The chapter also dealt with the recurrent theme throughout nearly all Caitlin's work of a character trying to convey, and feeling a resentment for not being able to inspire an appreciation for, the effects of a very serious, solemn, fantastic or dreadful experience. This seems to be the nature of the perpetual "ghost" Caitlin's work continually returns to, and thinking about the recurrent obsessions of my own work, I realised I'm more concerned with characters dealing with the impossibility of receiving forgiveness for something they've done. As I was thinking this, Caitlin actually brought up the issue in the form of unintentional lies causing harm, lies germinated by the unreliability of memory. Of course, she seemed to present this as being a relatively insignificant fact of life, which made me smile.
A lot of the chapter, too, discussed the nature of the insanity the narrator perceived in herself, and the potential unreliability of the narrative. I was immediately reminded of a portion of The Idiot I read a few nights ago where Hippolite, a young man dying of consumption, decides to read aloud late at night to a party of his drunken friends a "last conviction," a statement he's written. In the second paragraph, where he still seems to be relaying the purpose of the statement, Hippolite says of the statement;
Since there will not be a single word of falsehood in it, but only the truth, the final and solemn truth, I am curious to know what impression it will make on me, at the hour and the very minute I'll be reading it over. However, I should not have written the words 'final and solemn truth'; it's not worth telling lies for two weeks, because it's not worth living two weeks; that's the best proof that I shall write nothing but the truth. (N.B. Not to forget the thought: am I not mad at this moment; that is, at certain moments? I was told positively that in the last stage of their illness consumptives sometimes go out of their minds for a time. Must check this to-morrow at the reading, by the effect on the audience. Must settle this question with the utmost precision; otherwise I can undertake nothing.)

######

- _THE PROBLEM_: Give the passage about Caitlin's chapter and The Idiot again in full, word for word. Draw only on the passage about Caitlin's chapter and The Idiot, with no outside knowledge.

######

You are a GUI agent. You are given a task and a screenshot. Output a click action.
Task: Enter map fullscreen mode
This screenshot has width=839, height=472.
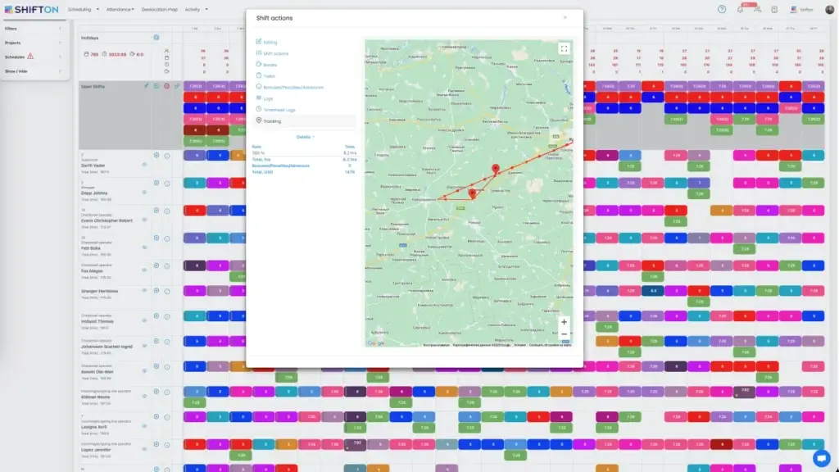point(564,48)
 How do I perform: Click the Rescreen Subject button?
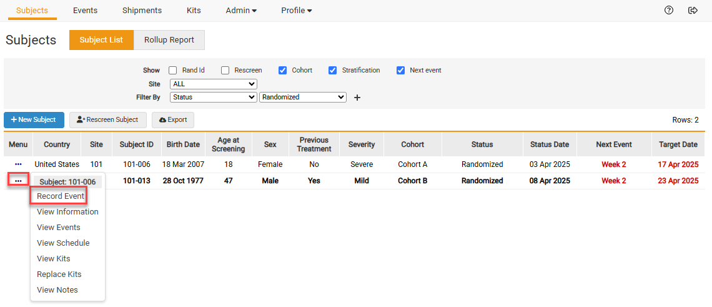point(107,119)
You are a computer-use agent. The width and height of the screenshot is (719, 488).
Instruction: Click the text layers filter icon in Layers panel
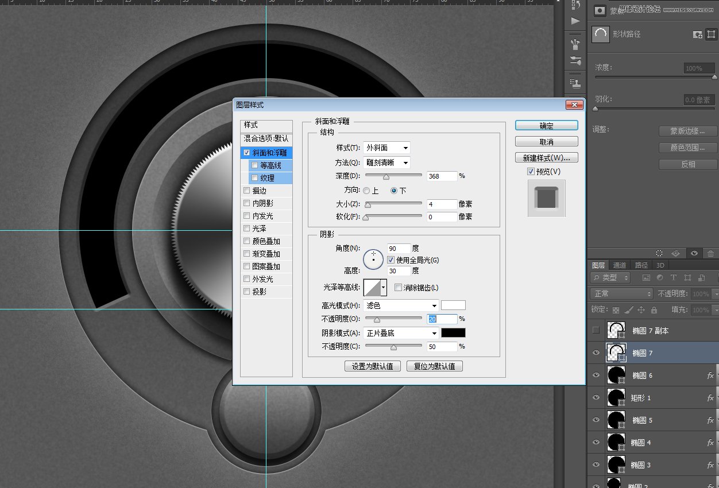[x=673, y=278]
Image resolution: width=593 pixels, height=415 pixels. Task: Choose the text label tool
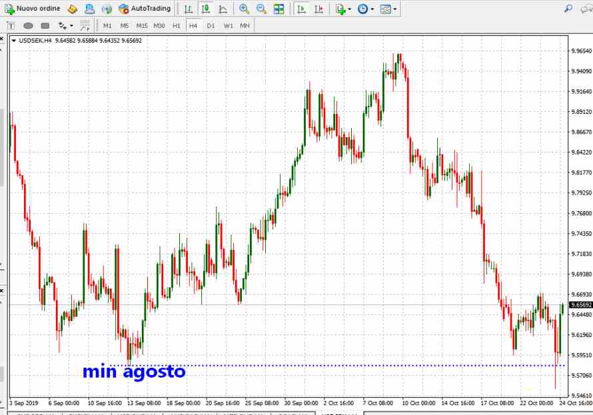click(11, 25)
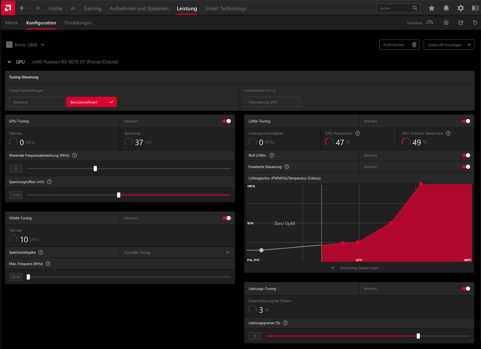Open settings gear icon

point(461,8)
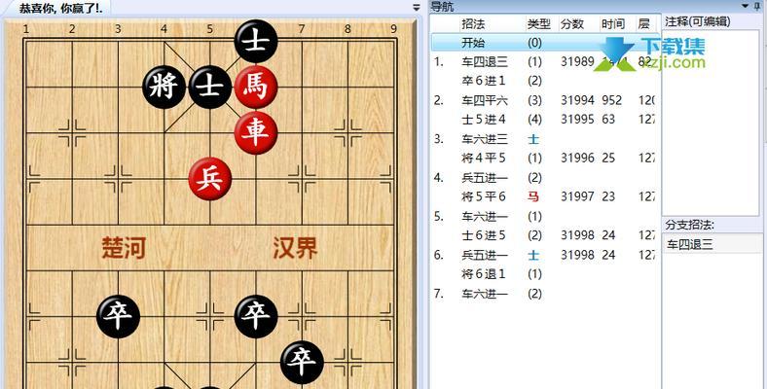
Task: Select the black 卒 pawn on file 3
Action: pyautogui.click(x=118, y=317)
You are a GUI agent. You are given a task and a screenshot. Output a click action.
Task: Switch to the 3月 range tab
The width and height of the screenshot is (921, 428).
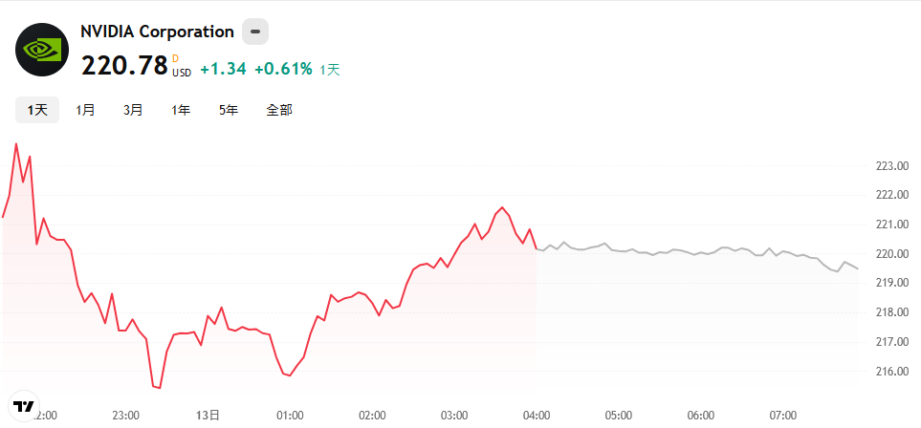pyautogui.click(x=133, y=110)
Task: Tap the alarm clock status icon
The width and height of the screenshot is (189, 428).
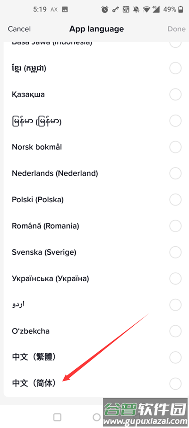Action: [x=104, y=9]
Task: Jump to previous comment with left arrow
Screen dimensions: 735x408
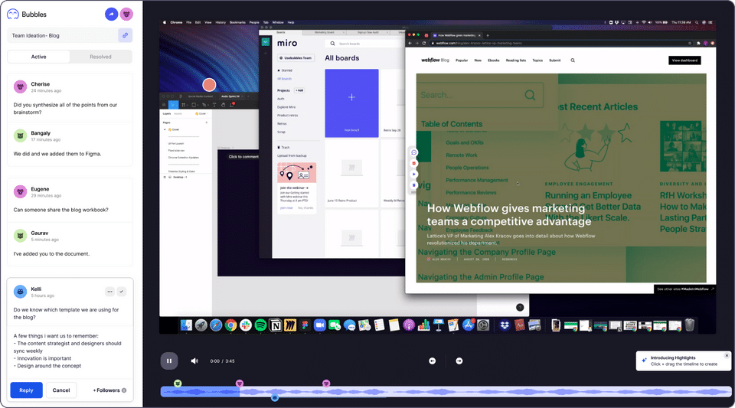Action: 432,361
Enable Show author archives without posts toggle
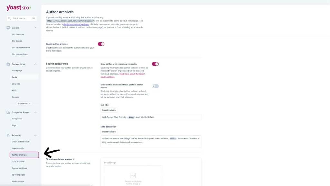Viewport: 330px width, 186px height. pyautogui.click(x=155, y=86)
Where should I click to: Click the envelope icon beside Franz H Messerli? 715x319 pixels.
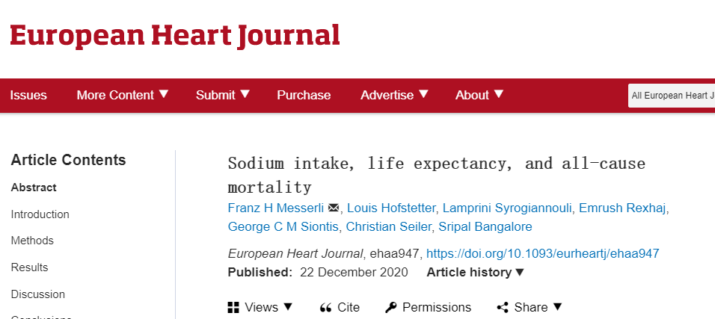[334, 208]
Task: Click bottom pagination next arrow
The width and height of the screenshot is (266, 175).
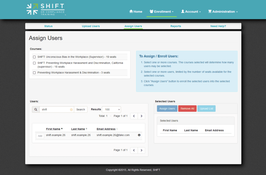Action: coord(142,150)
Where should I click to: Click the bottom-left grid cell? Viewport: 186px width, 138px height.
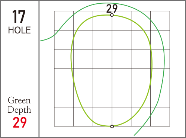point(64,117)
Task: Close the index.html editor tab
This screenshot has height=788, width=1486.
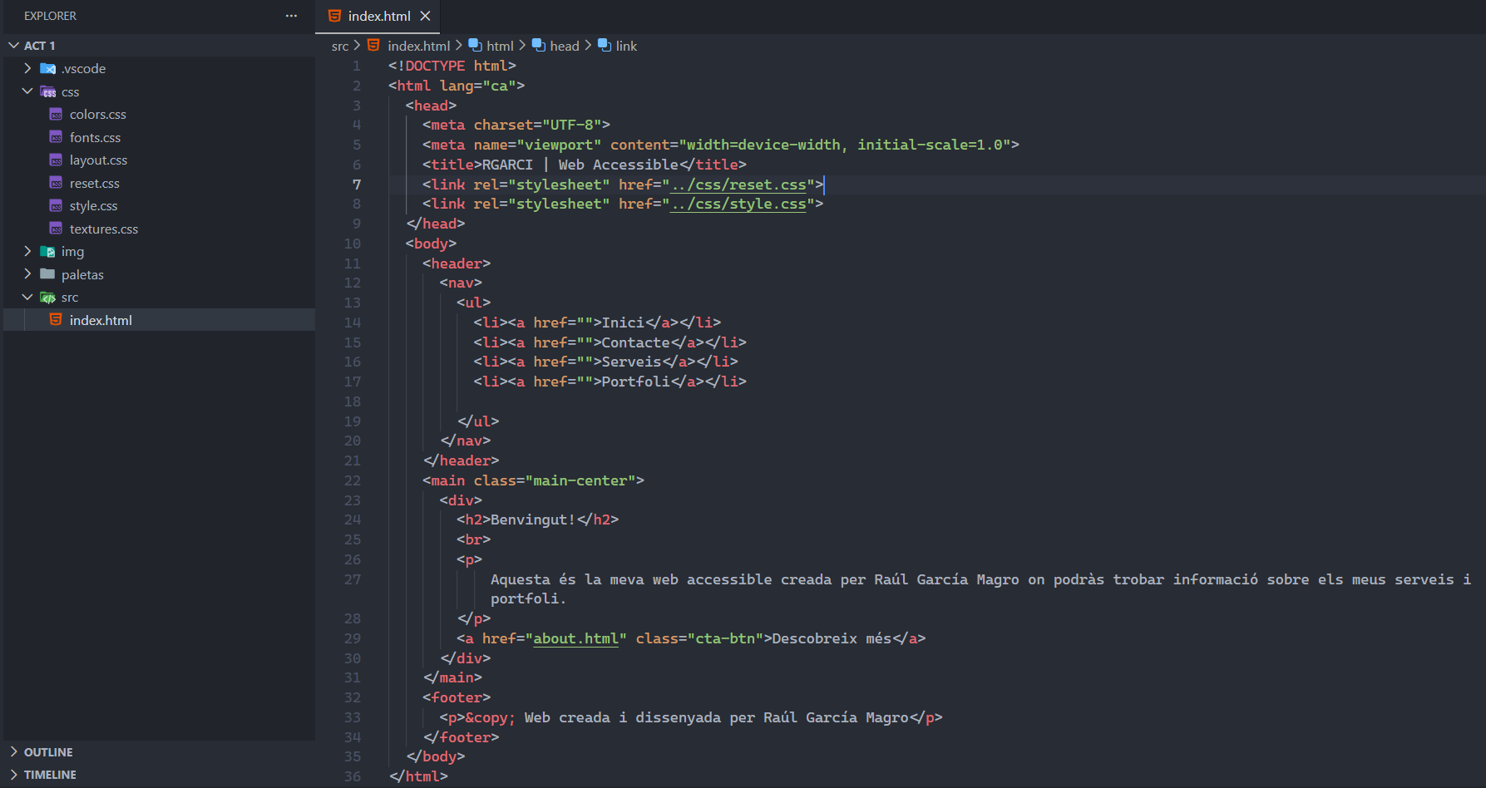Action: [x=426, y=16]
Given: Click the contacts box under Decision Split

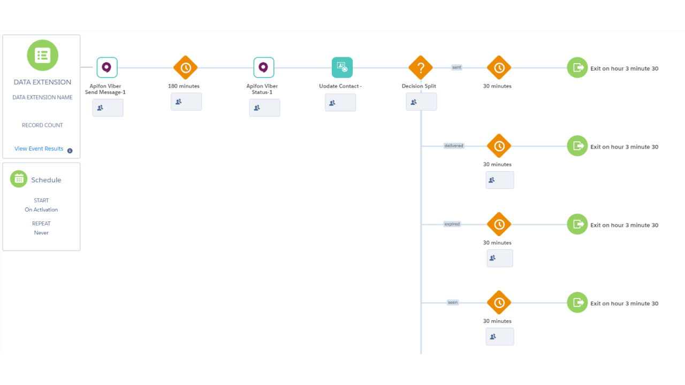Looking at the screenshot, I should click(421, 102).
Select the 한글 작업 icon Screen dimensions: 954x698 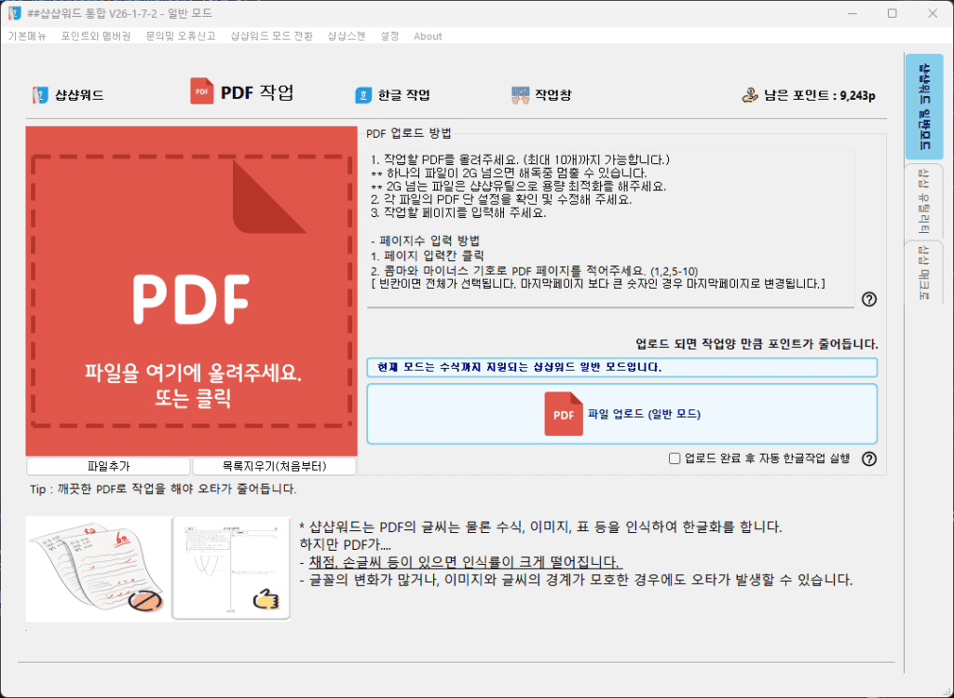click(363, 95)
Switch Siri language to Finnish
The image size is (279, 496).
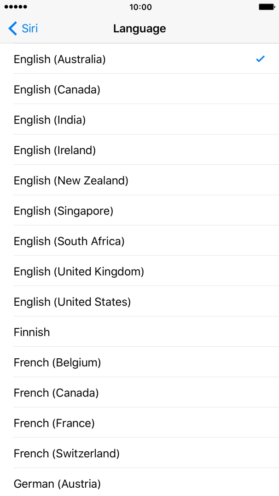tap(31, 332)
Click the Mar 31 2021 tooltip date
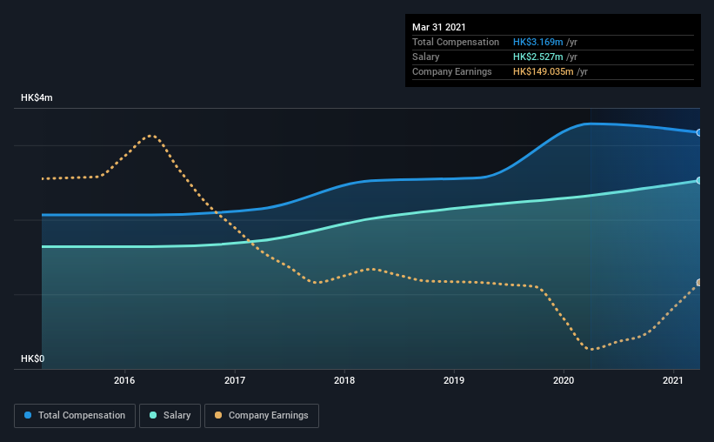 439,27
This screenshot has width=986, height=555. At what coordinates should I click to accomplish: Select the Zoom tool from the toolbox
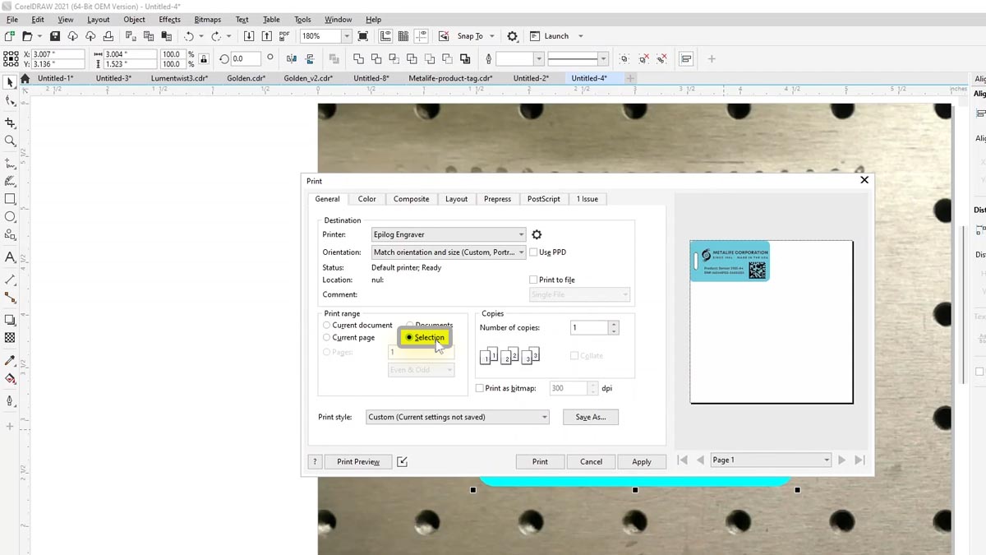(x=10, y=141)
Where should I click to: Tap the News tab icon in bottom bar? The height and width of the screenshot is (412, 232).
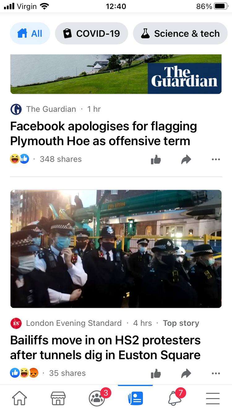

######

- _OUTPUT OF THE TASK_:
The chapter also dealt with the recurrent theme throughout nearly all Caitlin's work of a character trying to convey, and feeling a resentment for not being able to inspire an appreciation for, the effects of a very serious, solemn, fantastic or dreadful experience. This seems to be the nature of the perpetual "ghost" Caitlin's work continually returns to, and thinking about the recurrent obsessions of my own work, I realised I'm more concerned with characters dealing with the impossibility of receiving forgiveness for something they've done. As I was thinking this, Caitlin actually brought up the issue in the form of unintentional lies causing harm, lies germinated by the unreliability of memory. Of course, she seemed to present this as being a relatively insignificant fact of life, which made me smile.
A lot of the chapter, too, discussed the nature of the insanity the narrator perceived in herself, and the potential unreliability of the narrative. I was immediately reminded of a portion of The Idiot I read a few nights ago where Hippolite, a young man dying of consumption, decides to read aloud late at night to a party of his drunken friends a "last conviction," a statement he's written. In the second paragraph, where he still seems to be relaying the purpose of the statement, Hippolite says of the statement;
Since there will not be a single word of falsehood in it, but only the truth, the final and solemn truth, I am curious to know what impression it will make on me, at the hour and the very minute I'll be reading it over. However, I should not have written the words 'final and solemn truth'; it's not worth telling lies for two weeks, because it's not worth living two weeks; that's the best proof that I shall write nothing but the truth. (N.B. Not to forget the thought: am I not mad at this moment; that is, at certain moments? I was told positively that in the last stage of their illness consumptives sometimes go out of their minds for a time. Must check this to-morrow at the reading, by the effect on the audience. Must settle this question with the utmost precision; otherwise I can undertake nothing.)